§ Given data:
▶

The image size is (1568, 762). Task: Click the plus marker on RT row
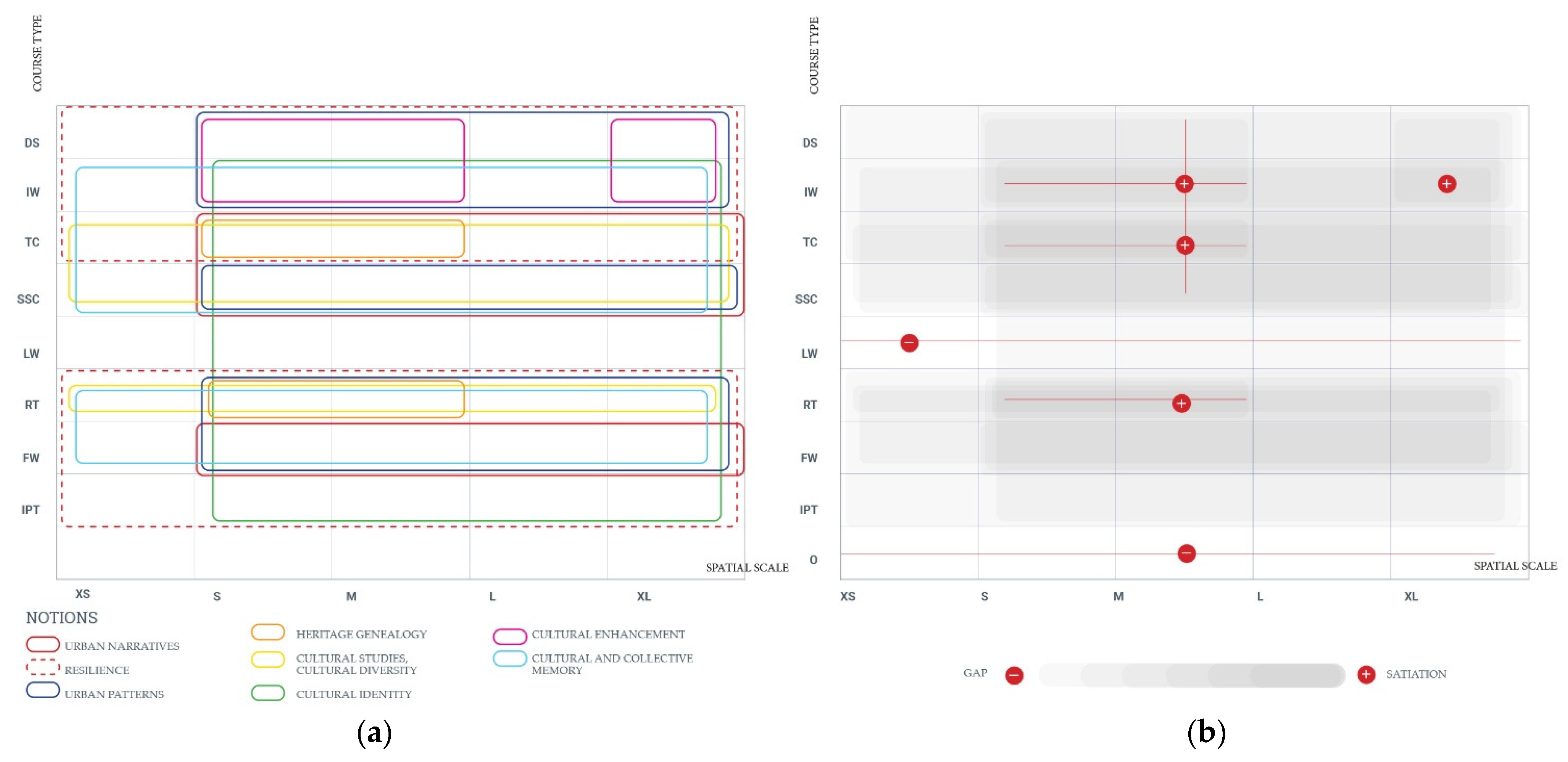[x=1181, y=403]
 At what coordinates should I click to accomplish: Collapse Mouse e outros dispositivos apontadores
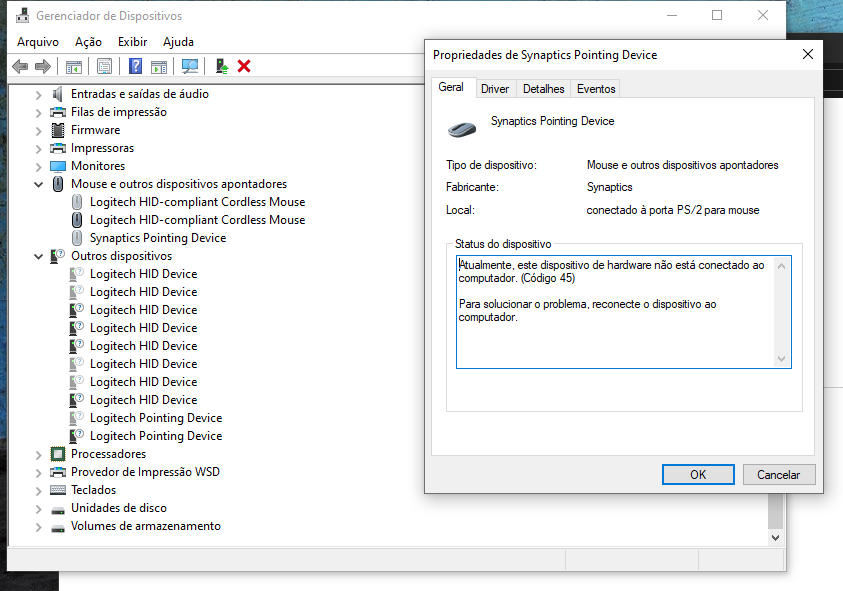click(x=39, y=184)
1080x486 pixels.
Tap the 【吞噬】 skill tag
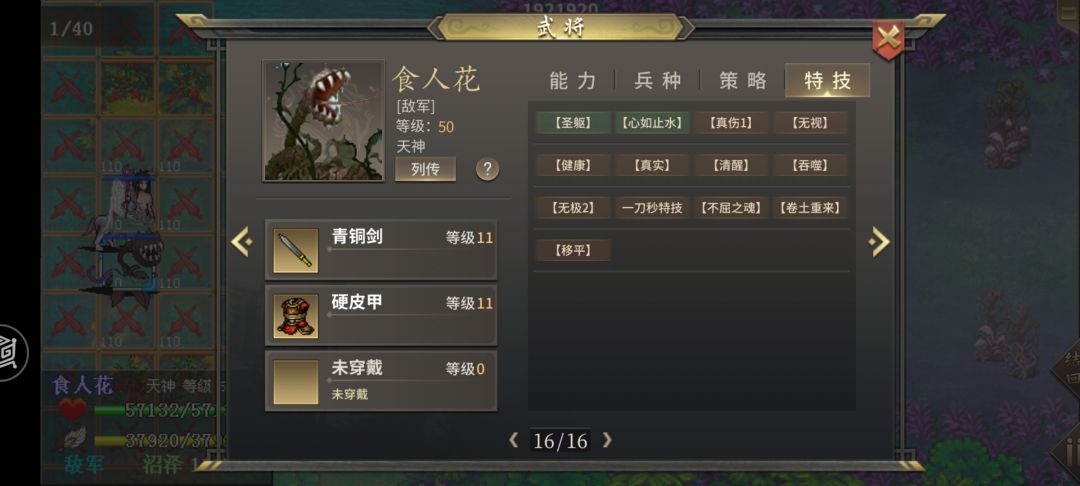(809, 165)
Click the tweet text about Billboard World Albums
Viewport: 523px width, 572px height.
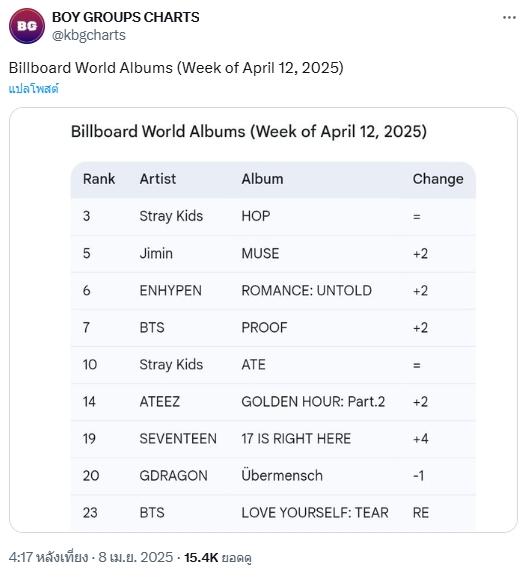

◀

§ What to work on:
Edit all the records above by replacing "tweet" with "post", leaving everything else unchanged. Omit the pictures from your answer.

§ Solution for this exercise:
The image size is (1568, 762). Task: Click the plus marker on RT row
[x=1181, y=403]
 At what coordinates should I click to accomplish: Collapse Mouse e outros dispositivos apontadores
click(x=39, y=184)
1080x486 pixels.
Tap the 【吞噬】 skill tag
(809, 165)
Click the post text about Billboard World Albums
Viewport: 523px width, 572px height.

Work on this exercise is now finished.